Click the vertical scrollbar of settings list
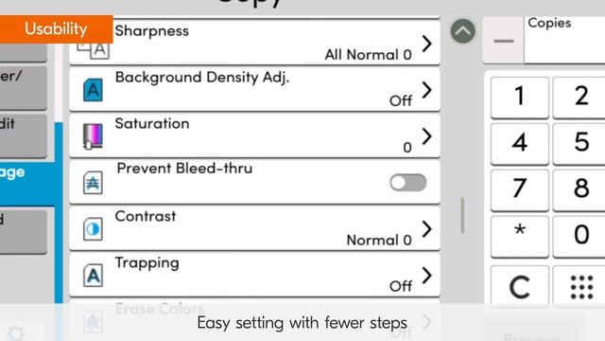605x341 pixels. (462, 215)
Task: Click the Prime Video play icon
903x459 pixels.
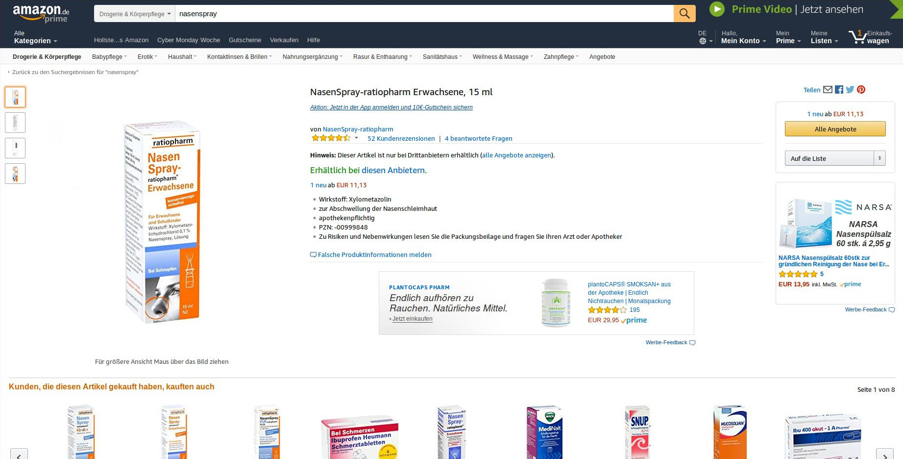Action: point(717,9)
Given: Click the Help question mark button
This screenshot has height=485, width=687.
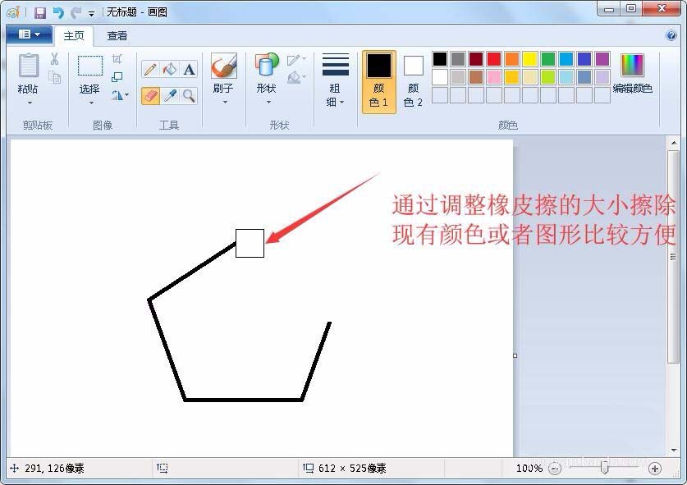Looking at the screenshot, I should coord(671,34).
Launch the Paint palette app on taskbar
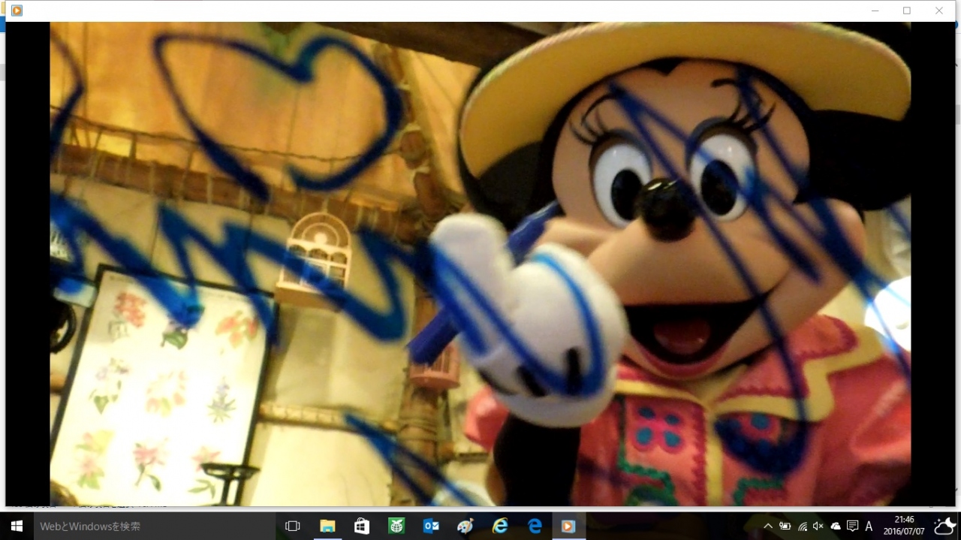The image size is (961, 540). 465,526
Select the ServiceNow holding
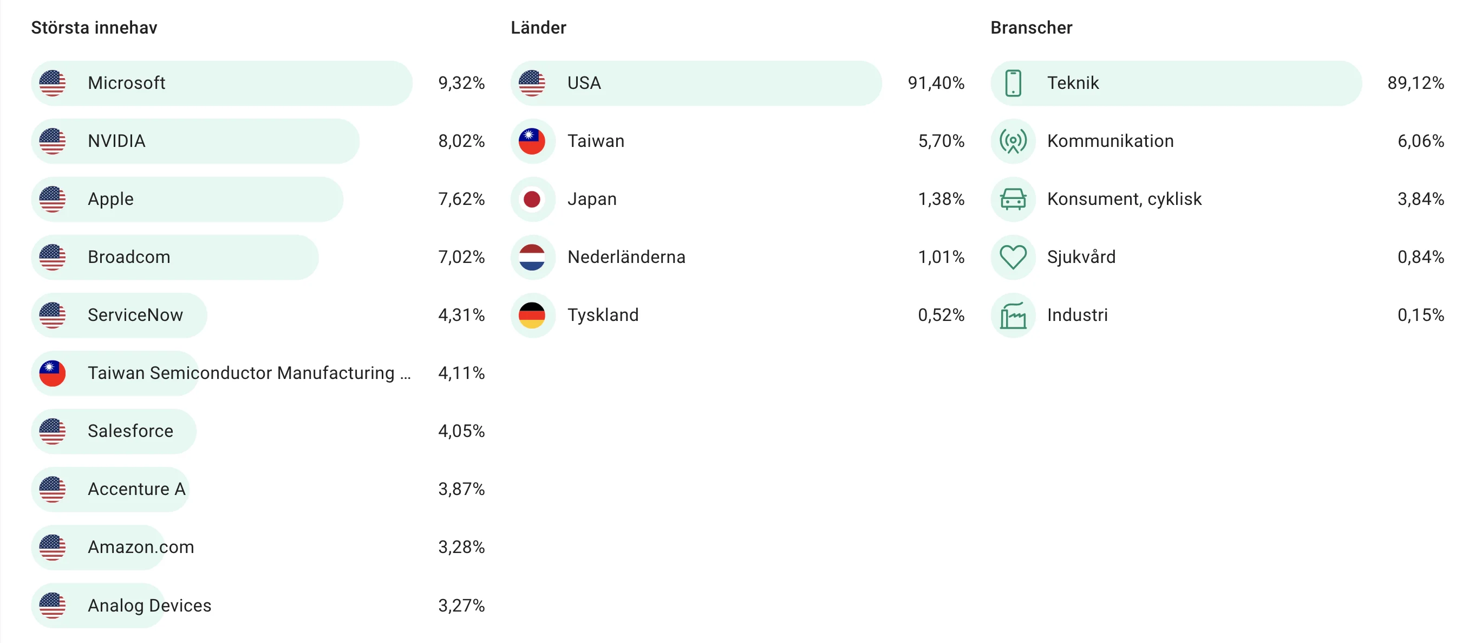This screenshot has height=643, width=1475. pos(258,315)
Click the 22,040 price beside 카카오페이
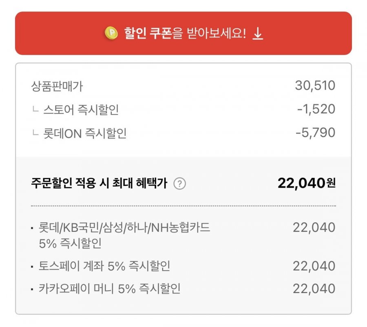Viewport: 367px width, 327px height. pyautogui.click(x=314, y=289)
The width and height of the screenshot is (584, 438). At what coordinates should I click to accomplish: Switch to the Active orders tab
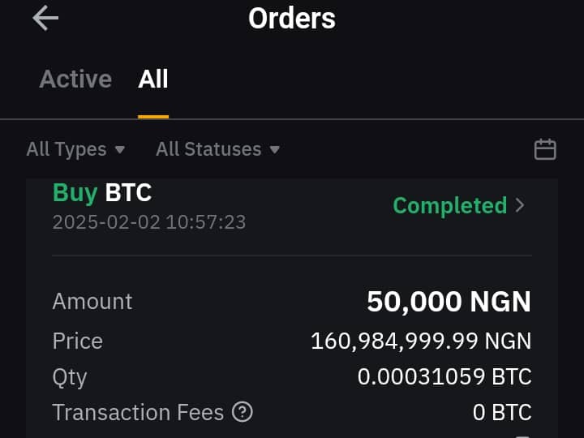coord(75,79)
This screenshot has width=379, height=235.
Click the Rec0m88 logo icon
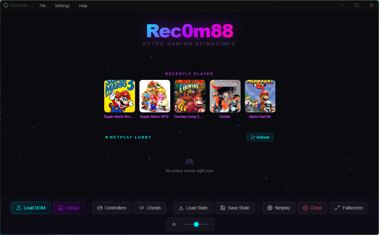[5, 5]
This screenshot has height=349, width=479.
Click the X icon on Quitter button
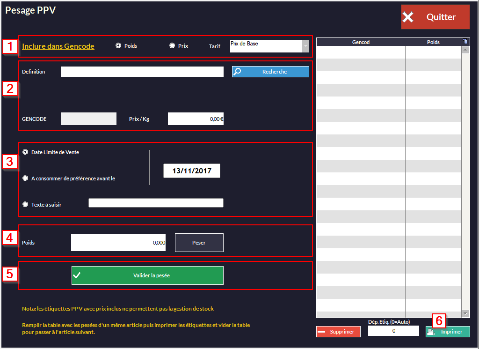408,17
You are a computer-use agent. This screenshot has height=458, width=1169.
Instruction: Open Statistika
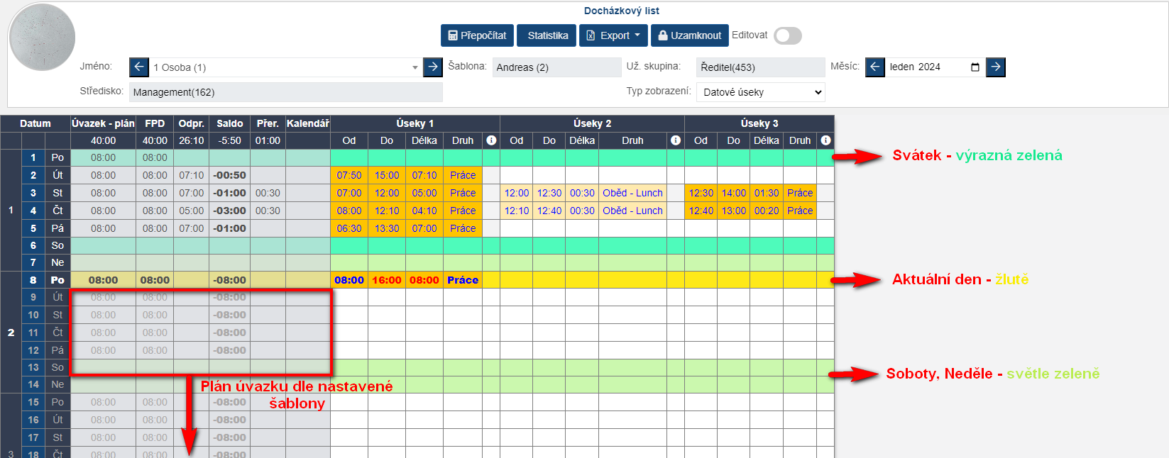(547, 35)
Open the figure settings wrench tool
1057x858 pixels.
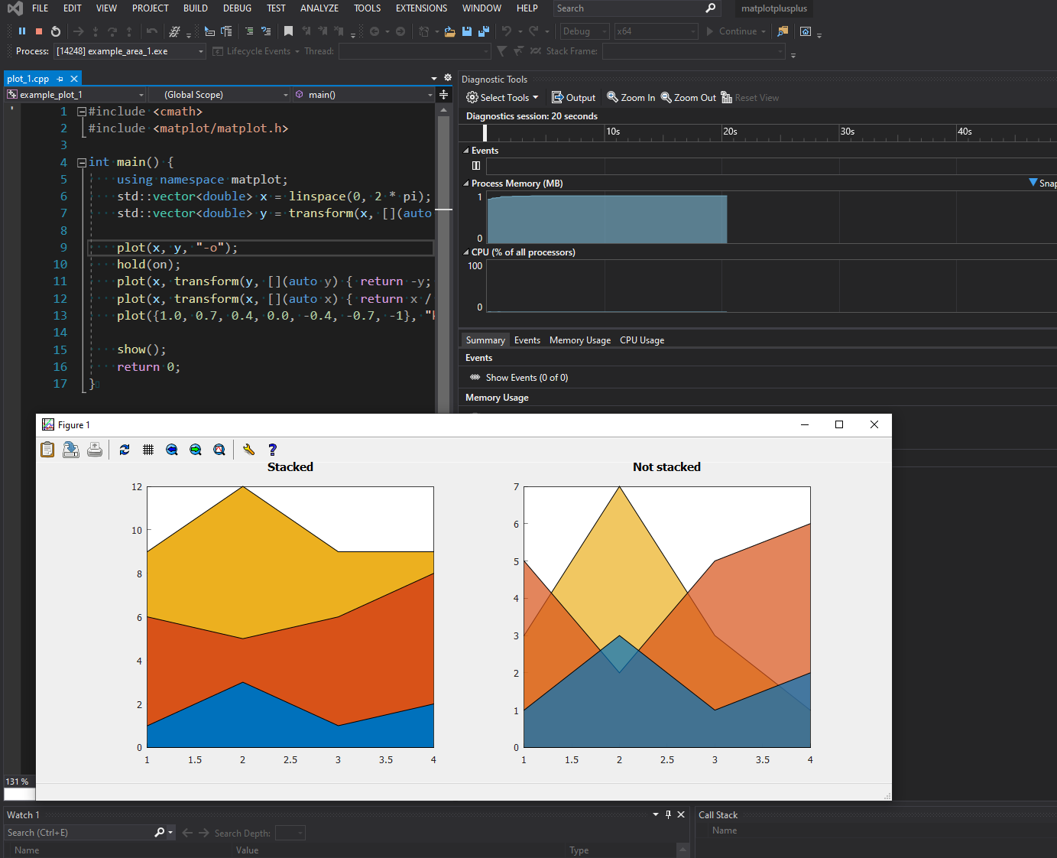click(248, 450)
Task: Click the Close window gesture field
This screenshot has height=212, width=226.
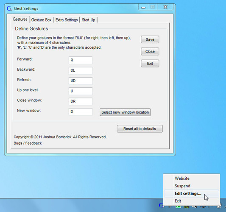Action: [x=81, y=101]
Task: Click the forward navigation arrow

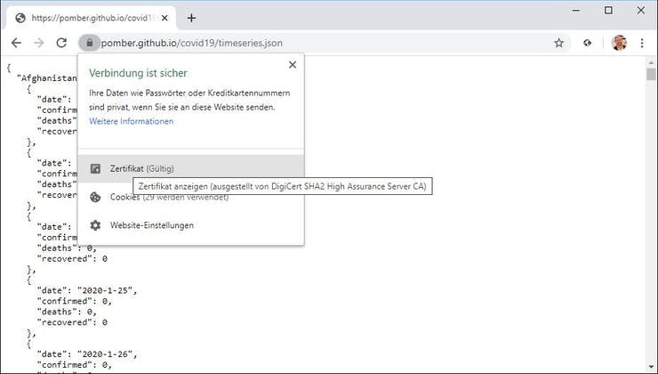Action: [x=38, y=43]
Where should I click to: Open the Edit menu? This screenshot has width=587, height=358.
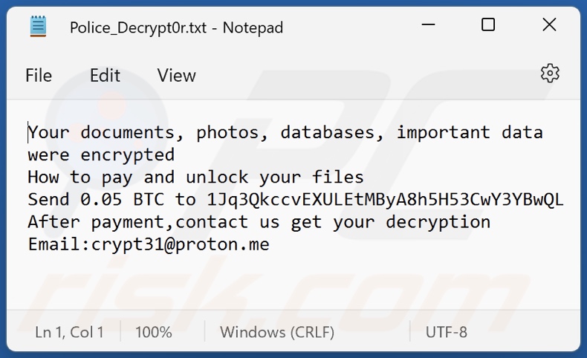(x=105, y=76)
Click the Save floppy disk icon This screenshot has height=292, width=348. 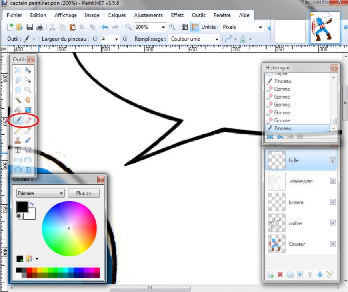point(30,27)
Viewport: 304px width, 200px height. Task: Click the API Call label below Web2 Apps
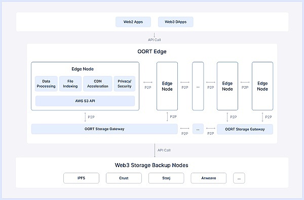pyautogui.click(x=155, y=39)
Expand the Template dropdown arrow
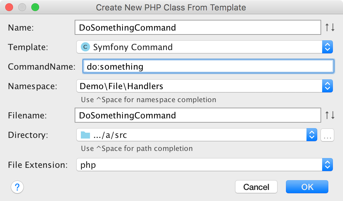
|---|
TASK BRIEF ▸
Exactly the lines from the top of the listing through the line with "Open the figure settings wrench tool", and no pictures, should be printed.

THE ANSWER ▸
Click the vertical scrollbar of settings list
605x341 pixels. (462, 215)
Task: Click the Prime Video play icon
903x459 pixels.
Action: point(717,9)
Given: Click the Help question mark button
This screenshot has height=485, width=687.
Looking at the screenshot, I should coord(671,34).
Launch the Paint palette app on taskbar
The image size is (961, 540). 465,526
Select the ServiceNow holding
This screenshot has height=643, width=1475. pos(258,315)
Click the 22,040 price beside 카카오페이
Viewport: 367px width, 327px height. pyautogui.click(x=314, y=289)
The width and height of the screenshot is (584, 438). At what coordinates should I click to accomplish: Switch to the Active orders tab
coord(75,79)
This screenshot has width=379, height=235.
Click the Rec0m88 logo icon
[5, 5]
This screenshot has height=349, width=479.
Click the X icon on Quitter button
408,17
You are a computer-use agent. This screenshot has height=458, width=1169.
Instruction: Open Statistika
(547, 35)
Open the figure settings wrench tool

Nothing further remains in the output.